Il rapporto sottolinea tuttavia che circa un terzo delle Regioni non supera il 40% della performance massima teorica e che permane una significativa distanza tra le aree con i risultati migliori e quelle in maggiore difficoltà. Gli incrementi più consistenti sono stati registrati in Toscana, Calabria, Veneto e Provincia autonoma di Trento, mentre Lombardia, Liguria, Emilia-Romagna e Piemonte, già caratterizzate da livelli elevati, hanno mostrato progressi più contenuti.
L'analisi evidenzia inoltre come l'integrazione sociosanitaria continui a rappresentare un elemento di criticità, in particolare nell'assistenza domiciliare e nella presa in carico delle persone anziane non autosufficienti.
Accanto agli indicatori di performance, CREA Sanità ha analizzato anche la percezione dei cittadini rispetto all'evoluzione dei servizi sanitari.
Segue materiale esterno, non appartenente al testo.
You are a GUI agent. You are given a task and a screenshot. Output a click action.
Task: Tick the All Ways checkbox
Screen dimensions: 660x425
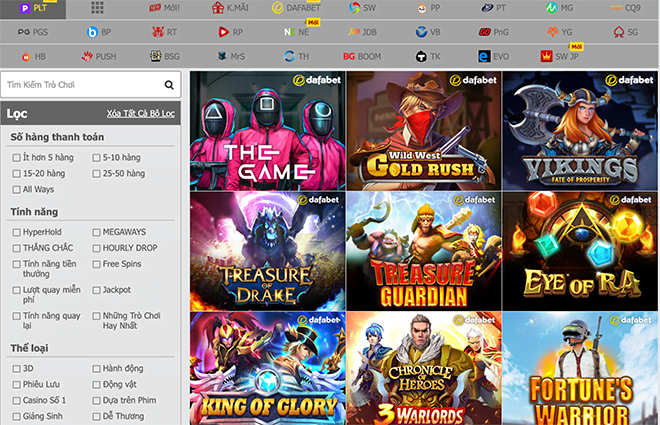coord(17,189)
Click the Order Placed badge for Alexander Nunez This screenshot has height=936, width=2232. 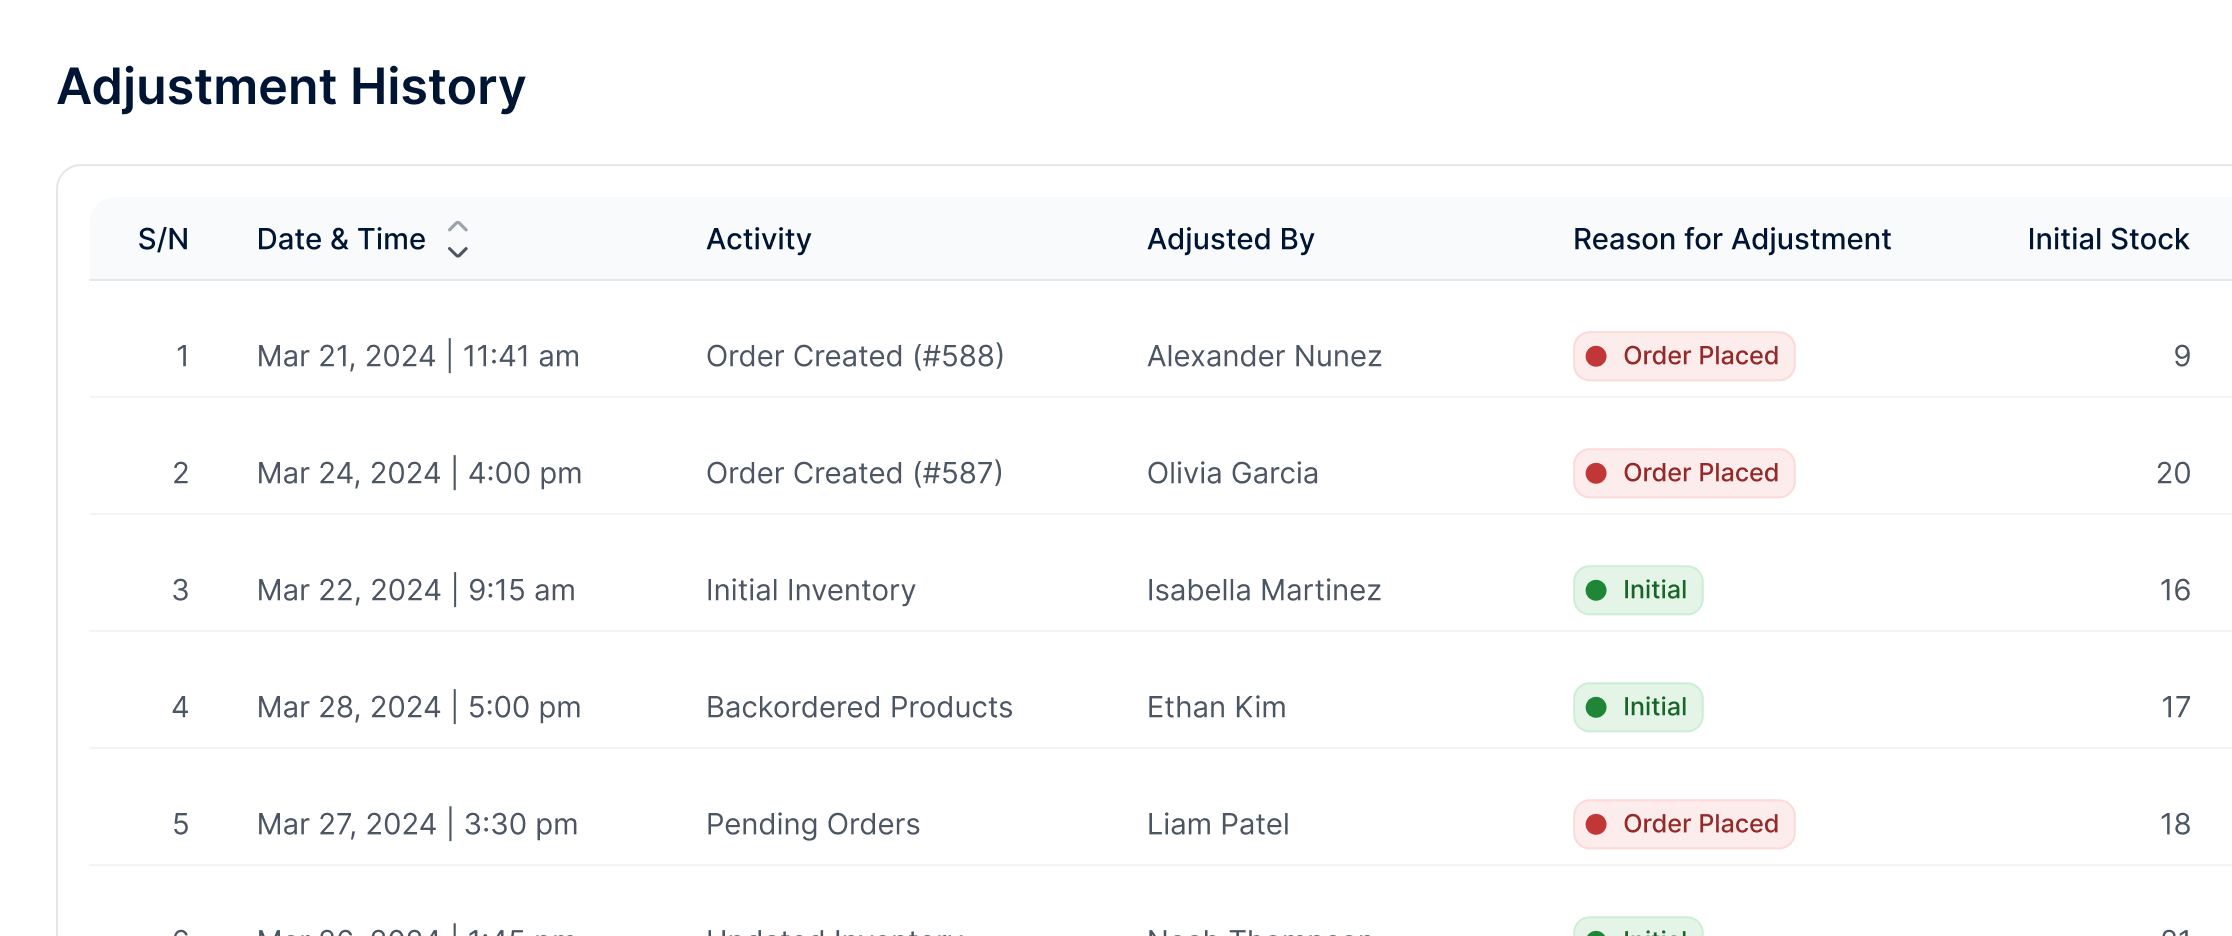[1683, 356]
La quota di coloro che ritiene migliorata l'offerta del Servizio sanitario regionale varia dall'8,6% al 25,9%. I giudizi più positivi riguardano l'accesso ai farmaci, mentre assistenza domiciliare, servizi per la non autosufficienza e residenzialità restano gli ambiti nei quali i miglioramenti sono percepiti meno chiaramente.
Secondo il rapporto, il rafforzamento dell'assistenza territoriale e dell'integrazione sociosanitaria rappresenta una delle principali priorità per ridurre le disuguaglianze regionali e rispondere ai bisogni di una popolazione sempre più anziana.